[FESTIVOIX] COMPTE RENDU DE DAVID – 6 JUILLET 2019

crédit photo : Jean-François Desputeaux

Scratchophone Orchestra – Scène Distillerie Wabasso des Voix Jazz – 17 h 45

Habituellement, à part Caravane Palace, lorsque j’écoute une pièce de style électro-swing, j’ai l’impression de retourner en 2005… Donc hier, c’était avec appréhension, mais curiosité et volonté de laisser la chance au coureur, que je suis allé voir le groupe français…

    Évidemment, vous dire que le quatuor réinvente la musique serait vous mentir. Toutefois, la surprise a été agréable… très agréable ! Le volet électronique de sa musique, coordonné par Clément « DJ » Roy, également percussionniste, apporte généralement des sons au goût du jour et diversifiés en plus de permettre de rythmer les mélodies de manière équilibrée.
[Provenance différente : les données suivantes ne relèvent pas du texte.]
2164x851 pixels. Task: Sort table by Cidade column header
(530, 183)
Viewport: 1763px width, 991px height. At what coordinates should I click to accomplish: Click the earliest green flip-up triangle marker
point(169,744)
    Le reste du groupe, mené sur scène par le chanteur et clarinettiste Aurélien Mourocq et accompagné par le violoniste Gabriel Bonnin et le bassiste Armand « Le Baron » Delaval, réussit à évoquer une France et une Europe joyeusement nostalgiques tout en livrant une énergie fraîche. Une énergie qui a rallié une foule qui a occupé toutes les tables disponibles. Petit potin : parlant de Bonnin, dont le violon apporte parfois une touche orientale aux chansons (comme dans Chinese Lady), une spectatrice et amie du blogue a trouvé que Bonnin ressemblait physiquement à Louis-Jean Cormier…

    De son côté, Mourocq combine éraillement et candeur avec sa voix ainsi que nonchalance et folie dans son langage corporel. Il peut autant bouger comme si le diable le possédait que faire la moue en chantant la pomme. On pourrait comparer sa voix à celle de Clemens Rehbein, chanteur de Milky Chance, lorsqu’il va dans le registre aigu.

     Quelques chansons sont à souligner plus particulièrement. D’abord, Sidonie, leur dernier simple sorti en mars dernier, incorpore un son house très entraînant tout en donnant la place à une clarinette en mode jazz faisant presque penser à un saxophone. Ensuite, That Girl se démarque par une production très peaufinée, qui aurait pu faire penser à un travail de studio si on ne tenait pas compte du dynamisme du groupe sur scène. Puis, Dancing White, qui passe du reggae à des sonorités plus « daftpunkiennes ».

      Scratchophone Orchestra mérite qu’on prenne le temps de découvrir son œuvre, qui permet de mettre au goût du jour un style (électro-swing) souvent cheap et produit paresseusement. Sur scène, le talent et l’énergie semblent avoir été payants au FestiVoix, avec une ovation debout bien méritée.